- _Records shown_:
- Opening Delimiter -
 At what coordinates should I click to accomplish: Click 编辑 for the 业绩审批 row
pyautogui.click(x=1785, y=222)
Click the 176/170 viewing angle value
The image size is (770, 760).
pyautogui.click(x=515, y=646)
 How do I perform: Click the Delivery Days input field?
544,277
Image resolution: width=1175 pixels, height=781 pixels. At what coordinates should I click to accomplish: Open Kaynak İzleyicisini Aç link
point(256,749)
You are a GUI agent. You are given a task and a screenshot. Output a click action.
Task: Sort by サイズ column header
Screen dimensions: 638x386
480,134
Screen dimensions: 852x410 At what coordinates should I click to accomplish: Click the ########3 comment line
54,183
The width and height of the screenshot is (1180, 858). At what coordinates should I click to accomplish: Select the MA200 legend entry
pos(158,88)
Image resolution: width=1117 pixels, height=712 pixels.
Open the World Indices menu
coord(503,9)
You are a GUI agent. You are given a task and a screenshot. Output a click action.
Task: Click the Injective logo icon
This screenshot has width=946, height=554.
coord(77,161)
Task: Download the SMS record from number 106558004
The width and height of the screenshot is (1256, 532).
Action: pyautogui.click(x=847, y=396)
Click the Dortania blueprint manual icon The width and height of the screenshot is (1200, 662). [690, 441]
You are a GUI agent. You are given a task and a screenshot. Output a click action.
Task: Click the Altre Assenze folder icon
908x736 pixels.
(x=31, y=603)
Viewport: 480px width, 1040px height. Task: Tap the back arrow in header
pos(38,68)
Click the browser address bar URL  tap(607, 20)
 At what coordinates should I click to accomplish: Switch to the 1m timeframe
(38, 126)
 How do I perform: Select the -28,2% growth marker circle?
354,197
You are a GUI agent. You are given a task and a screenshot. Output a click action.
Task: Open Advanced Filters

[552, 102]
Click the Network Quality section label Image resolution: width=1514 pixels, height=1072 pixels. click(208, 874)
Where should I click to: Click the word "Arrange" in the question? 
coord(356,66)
- Closing Delimiter -
- _Goal of the exercise_: Exact copies of every record above are required.

- _Completed task_:
 At what coordinates should I click to accomplish: Click 编辑 for the 业绩审批 row
pyautogui.click(x=1785, y=222)
Click the 176/170 viewing angle value
The image size is (770, 760).
pyautogui.click(x=515, y=646)
 How do I perform: Click the Delivery Days input field?
544,277
Image resolution: width=1175 pixels, height=781 pixels. At what coordinates should I click to accomplish: Open Kaynak İzleyicisini Aç link
point(256,749)
You are a GUI agent. You are given a task and a screenshot. Output a click action.
Task: Sort by サイズ column header
Screen dimensions: 638x386
480,134
Screen dimensions: 852x410 At what coordinates should I click to accomplish: Click the ########3 comment line
54,183
The width and height of the screenshot is (1180, 858). At what coordinates should I click to accomplish: Select the MA200 legend entry
pos(158,88)
Image resolution: width=1117 pixels, height=712 pixels.
Open the World Indices menu
coord(503,9)
You are a GUI agent. You are given a task and a screenshot. Output a click action.
Task: Click the Injective logo icon
This screenshot has width=946, height=554.
coord(77,161)
Task: Download the SMS record from number 106558004
The width and height of the screenshot is (1256, 532).
Action: pyautogui.click(x=847, y=396)
Click the Dortania blueprint manual icon The width and height of the screenshot is (1200, 662). [690, 441]
You are a GUI agent. You are given a task and a screenshot. Output a click action.
Task: Click the Altre Assenze folder icon
908x736 pixels.
(x=31, y=603)
Viewport: 480px width, 1040px height. Task: Tap the back arrow in header
pos(38,68)
Click the browser address bar URL  tap(607, 20)
 At what coordinates should I click to accomplish: Switch to the 1m timeframe
(38, 126)
 How do I perform: Select the -28,2% growth marker circle?
354,197
You are a GUI agent. You are given a task and a screenshot. Output a click action.
Task: Open Advanced Filters

[552, 102]
Click the Network Quality section label Image resolution: width=1514 pixels, height=1072 pixels. click(208, 874)
Where should I click to: Click the word "Arrange" in the question? 
coord(356,66)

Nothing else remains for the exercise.